C'est un autre grand « pivot » dont nous avons discuté pendant notre café : l'IA est là pour de bon. Qu'on le veuille ou non. Il en reviendra à chacun d'adopter la posture qui lui convient, croit Joëlle Pineau.
« L'image qui me vient là, c'est une rivière, illustre-t-elle. La rivière coule, tu as des choix. Tu peux décider de nager contre le courant, mais tu risques de t'épuiser. Tu peux décider de débarquer du courant, puis de te stationner sur le côté, d'où tu vas regarder la rivière passer. Pour des gens, c'est correct. Il y en a qui veulent un peu se soustraire de ce monde numérique. Ils peuvent, mais ils n'auront pas nécessairement accès à certains emplois ou opportunités. »

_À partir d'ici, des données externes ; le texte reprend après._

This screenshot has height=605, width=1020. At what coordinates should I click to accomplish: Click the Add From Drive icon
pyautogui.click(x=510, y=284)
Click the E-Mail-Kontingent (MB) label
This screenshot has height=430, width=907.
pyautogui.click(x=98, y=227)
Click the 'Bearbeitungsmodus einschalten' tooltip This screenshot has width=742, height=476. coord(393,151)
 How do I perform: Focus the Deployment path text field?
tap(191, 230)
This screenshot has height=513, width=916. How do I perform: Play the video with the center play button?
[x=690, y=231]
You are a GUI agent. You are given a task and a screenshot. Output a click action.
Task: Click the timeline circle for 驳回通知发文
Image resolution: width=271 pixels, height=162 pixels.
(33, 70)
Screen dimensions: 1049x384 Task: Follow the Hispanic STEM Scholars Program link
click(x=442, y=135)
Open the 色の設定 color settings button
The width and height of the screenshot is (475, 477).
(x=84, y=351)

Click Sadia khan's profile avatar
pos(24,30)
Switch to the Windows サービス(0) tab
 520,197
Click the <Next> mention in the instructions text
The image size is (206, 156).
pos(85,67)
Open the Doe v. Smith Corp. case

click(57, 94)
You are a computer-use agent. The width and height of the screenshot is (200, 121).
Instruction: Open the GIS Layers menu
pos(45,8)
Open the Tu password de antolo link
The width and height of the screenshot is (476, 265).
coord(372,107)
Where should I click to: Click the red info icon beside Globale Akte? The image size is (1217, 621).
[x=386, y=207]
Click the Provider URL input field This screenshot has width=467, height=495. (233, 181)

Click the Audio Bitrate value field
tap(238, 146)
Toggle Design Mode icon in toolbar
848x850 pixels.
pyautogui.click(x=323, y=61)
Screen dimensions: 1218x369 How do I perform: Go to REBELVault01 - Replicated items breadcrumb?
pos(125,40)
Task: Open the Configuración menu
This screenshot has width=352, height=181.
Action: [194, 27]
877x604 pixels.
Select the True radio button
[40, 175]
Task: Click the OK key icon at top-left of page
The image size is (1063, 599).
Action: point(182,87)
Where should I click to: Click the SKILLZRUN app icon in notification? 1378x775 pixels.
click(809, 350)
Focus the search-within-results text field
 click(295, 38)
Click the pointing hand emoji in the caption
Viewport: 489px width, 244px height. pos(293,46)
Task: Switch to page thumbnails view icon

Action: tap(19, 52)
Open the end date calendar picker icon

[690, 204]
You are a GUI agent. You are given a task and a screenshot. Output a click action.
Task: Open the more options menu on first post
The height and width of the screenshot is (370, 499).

Elle poursuit : « Tu peux aussi juste regarder tout le courant qui s'en vient, mais là, tu te fais pousser, puis tu ne regardes pas où tu t'en vas, donc tu vas te faire frapper dans les rochers. Ou encore : tu peux regarder le courant et te dire : 'J'ai encore la possibilité d'aller à droite, d'aller à gauche, puis d'utiliser mon intelligence, toutes mes capacités, pour naviguer dans ce courant-là.' Ça encourage les gens à naviguer avec lucidité. Pas juste de se laisser emporter les yeux fermés. »
J'aurais pu écouter Joëlle Pineau me parler pendant des heures des mille et une applications de l'IA qu'elle a contribué à développer depuis des années. Elle a aussi pu « influencer » la façon de déployer cette technologie pour des milliards d'utilisateurs, avec tous les remparts éthiques qui s'imposent, grâce à sa présence au comité de direction de Meta.
Elle est très à l'aise avec sa démission, mais une question la taraude.
« Ce qui m'a le plus travaillée par rapport à ma décision, c'est : est-ce qu'on a plus d'influence quand on est à l'intérieur qu'à l'extérieur ? Parce que j'en avais quand même, tu sais. »
Son influence sera « moindre » hors du giron de Meta, Joëlle Pineau le sait. Elle passera entre autres par ses enseignements à McGill et ses travaux au Mila. Mais mon petit doigt me dit que la scientifique n'aura aucune difficulté à trouver une nouvelle façon de rayonner, si elle le désire.